Finite-time growth of perturbations in the presence of moist physics (specifically, precipitation) is investigated using singular vectors (SVs) in the context of a primitive equation regional model. Two difficulties appear in the explicit consideration of the effect of moist physics when studying such optimal growth. First, the tangent-linear description of moist physics may not be as straightforward and accurate as for dry-adiabatic processes; second, because of the consideration of moisture, the design of an appropriate measure of growth (i.e., norm) is subject to even more ambiguity than in the dry situation.

In this study both of these problems are addressed in the context of the moist version of the National Center for Atmospheric Research Mesoscale Adjoint Modeling System, version 2, with emphasis on the second problem. Leading SVs are computed in an iterative fashion, using a Lanczos algorithm, for three norms over an optimization interval of 24 h; these norms are based on an expression related to (total) perturbation energy. The properties of these SVs are studied for a case of explosive cyclogenesis and a case of summer convection.

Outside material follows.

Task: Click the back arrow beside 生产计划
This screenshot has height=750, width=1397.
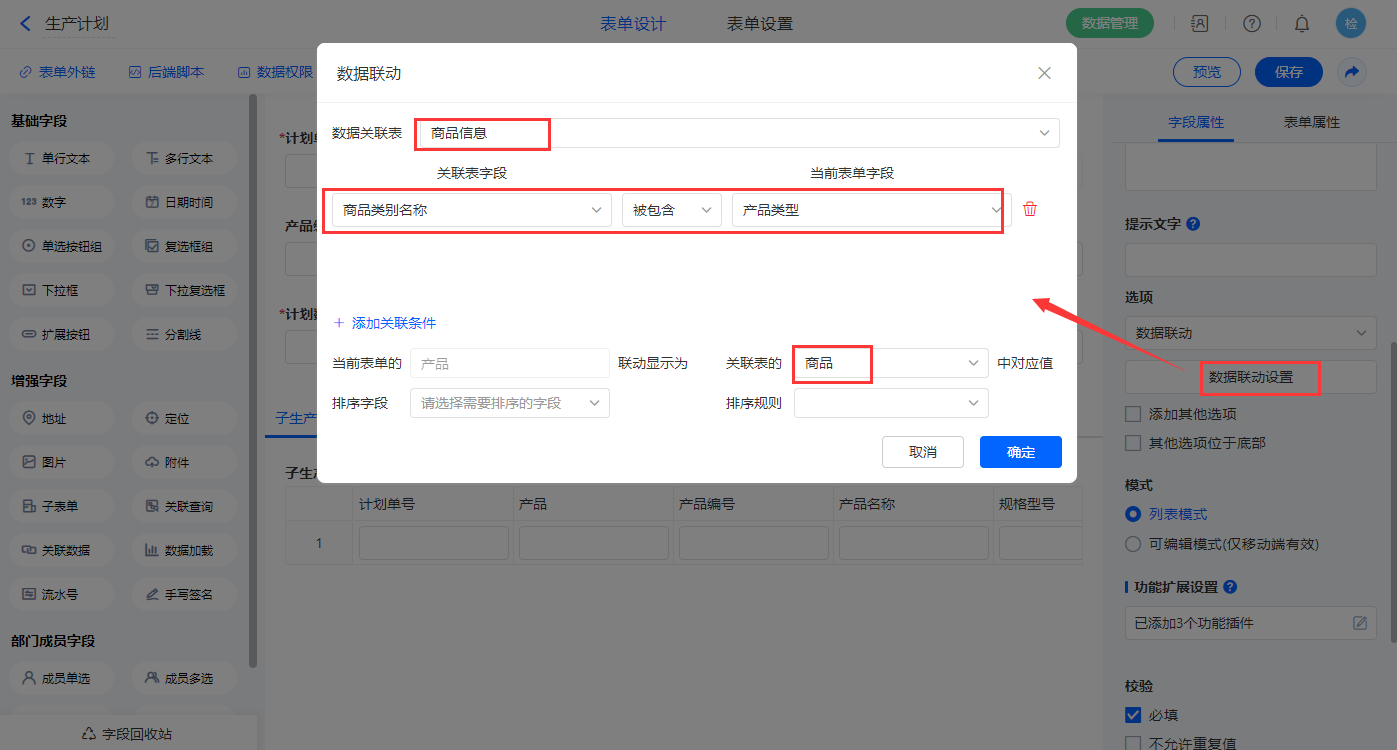Action: point(25,23)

The consideration of moisture leads to faster growth of perturbations than in the dry situation, as well as to the appearance of new growing structures. Apparently, moist processes provide for new mechanisms of error growth and do not simply lead to a modulation of SVs obtained with the dry version of the model. Consequently, consideration of the linearized moist processes is essential for revealing all structures that might potentially grow in a moist primitive equation model. In the context of this investigation growth rates depend more on the choice of the basic state and linearized model (moist vs dry) than on the choice of the norm (moist vs dry total energy norm). A reference is cited that supports the validity of the moist tangent-linear SV perturbation growth studied here in the nonlinear regime.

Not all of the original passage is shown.